Start of Selected text

This has all been addressed above, Mike. God is God for all, whether they recognize Him or not; Christ is Savior for all whether they recognize Him or not (that doesn’t, of course, translate into an automatic salvation for all). There is not a multitude of Heavens because there is not a multitude of gods; GOD is GOD, and to live eternally in His Presence is Heaven. Anyone who is saved is saved FOR the Father by the Incarnate Son. Just as all creation was created in and through the Son, so all creation is redeemed in and through the Incarnation of the Son.
 
I find it very hard to believe that all the non-Christians in the world are doomed, even though many of them have lived good and peaceful lives. Now the Catholic Church does make some allowance for people who do not know the Church yet make an honest and sincere attempt to follow God the best of their ability. However, is the Christian God actually maybe the same as the Hindu one, the Muslim one, etc.?

What do you think? Please try to think a little deeper than “No, if they are not Christian and/or Catholic they are doomed”. I hesitiated posting this knowing some of the audience, but I thought I’d give it shot.
I, too, don’t think all non-Christians are doomed. God is merciful and will judge them according to how they lived their lives based on what they knew to be right/wrong and true/false.
There is only one God so even though the Hindus and Muslims think they’re worshipping Allah or whoever, it is in fact the same God that Christians worship. They just give God a different name. Granted, that doesn’t make it ok but that’s just what they’ve been taught. They don’t know any better.
 
This has all been addressed above, Mike. God is God for all, whether they recognize Him or not; Christ is Savior for all whether they recognize Him or not (that doesn’t, of course, translate into an automatic salvation for all). There is not a multitude of Heavens because there is not a multitude of gods; GOD is GOD, and to live eternally in His Presence is Heaven. Anyone who is saved is saved FOR the Father by the Incarnate Son. Just as all creation was created in and through the Son, so all creation is redeemed in and through the Incarnation of the Son.
True, from a Christian viewpoint 🙂 . However, from the viewpoint and experience of millions, the Christian God is not the only, or even the highest, God (though most polytheists would likely allow that the Christian God may well exist but that His or His followers’ claims that He is the only God are incorrect). Based on the belief and real spiritual experiences of these people (which are just as real as those of Christians when compared by the same criteria), there are a multitude of Gods.
 
There is only one God so even though the Hindus and Muslims think they’re worshipping Allah or whoever, it is in fact the same God that Christians worship. They just give God a different name. Granted, that doesn’t make it ok but that’s just what they’ve been taught. They don’t know any better.

End of Selected text
Start of Record set

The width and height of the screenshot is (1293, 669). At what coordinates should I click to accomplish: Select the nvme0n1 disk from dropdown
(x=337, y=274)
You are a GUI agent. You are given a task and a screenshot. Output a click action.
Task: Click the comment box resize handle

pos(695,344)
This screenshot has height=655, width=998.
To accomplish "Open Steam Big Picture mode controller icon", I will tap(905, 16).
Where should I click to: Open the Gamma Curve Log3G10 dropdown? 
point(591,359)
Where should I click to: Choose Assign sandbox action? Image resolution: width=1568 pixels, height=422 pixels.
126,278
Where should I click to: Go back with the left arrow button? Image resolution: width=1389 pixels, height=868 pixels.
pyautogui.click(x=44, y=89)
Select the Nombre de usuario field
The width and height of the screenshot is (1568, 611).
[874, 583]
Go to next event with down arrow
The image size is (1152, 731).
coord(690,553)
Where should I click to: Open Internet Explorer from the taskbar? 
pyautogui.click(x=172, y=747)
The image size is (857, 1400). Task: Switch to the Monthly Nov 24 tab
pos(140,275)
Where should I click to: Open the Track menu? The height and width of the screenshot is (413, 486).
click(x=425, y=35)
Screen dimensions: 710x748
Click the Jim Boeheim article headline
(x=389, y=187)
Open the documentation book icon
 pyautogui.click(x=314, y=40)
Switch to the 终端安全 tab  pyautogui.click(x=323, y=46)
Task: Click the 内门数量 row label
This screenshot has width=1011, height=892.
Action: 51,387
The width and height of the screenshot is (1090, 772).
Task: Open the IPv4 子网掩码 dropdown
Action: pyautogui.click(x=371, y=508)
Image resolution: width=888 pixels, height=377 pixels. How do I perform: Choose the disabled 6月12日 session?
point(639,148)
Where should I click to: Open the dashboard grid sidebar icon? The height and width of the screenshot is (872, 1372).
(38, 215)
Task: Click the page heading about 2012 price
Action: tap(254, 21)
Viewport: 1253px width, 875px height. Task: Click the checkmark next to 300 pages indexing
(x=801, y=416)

End of Record set

Goals -
**a)** In the religion discussion, list the faiths named in the sentence that begins "However, is the Christian God actually maybe the same".
**b)** Write the next part of the forum discussion about whether non-Christians are doomed, starting after its last sentence.

Task-by-task results -
**a)** Christian, Hindu, Muslim

**b)**
Thre are many Gods, so even though the Christians and the Muslims and the Jews think they are worshipping the only God, they really are only worshipping one of the many Gods, even if their God claims to be the only one. They just don’t think that the other Gods exist. Granted they are mistaken, but that’s just what they’ve been taught. They don’t know any better.
 
Thre are many Gods, so even though the Christians and the Muslims and the Jews think they are worshipping the only God, they really are only worshipping one of the many Gods, even if their God claims to be the only one. They just don’t think that the other Gods exist. Granted they are mistaken, but that’s just what they’ve been taught. They don’t know any better.
How do you figure there are many Gods?
 
How do you figure there are many Gods?
Personal experience. The experience of millions of people over millenia of deities that are by any reasonable measure not identical.

How do you figure there is only One?
 
Personal experience. The experience of millions of people over millenia of deities that are by any reasonable measure not identical.

How do you figure there is only One?
Maybe I just have a “mono” state of mind but I think it’d be easier to believe in just One God, as opposed to many. If you have many gods, who is the greatest and most powerful? Who is supreme?
Plus, as a bible-believing Catholic-Christian, how can I deny the obvious fact that there is only one God? 😉
 
Maybe I just have a “mono” state of mind but I think it’d be easier to believe in just One God, as opposed to many. If you have many gods, who is the greatest and most powerful? Who is supreme?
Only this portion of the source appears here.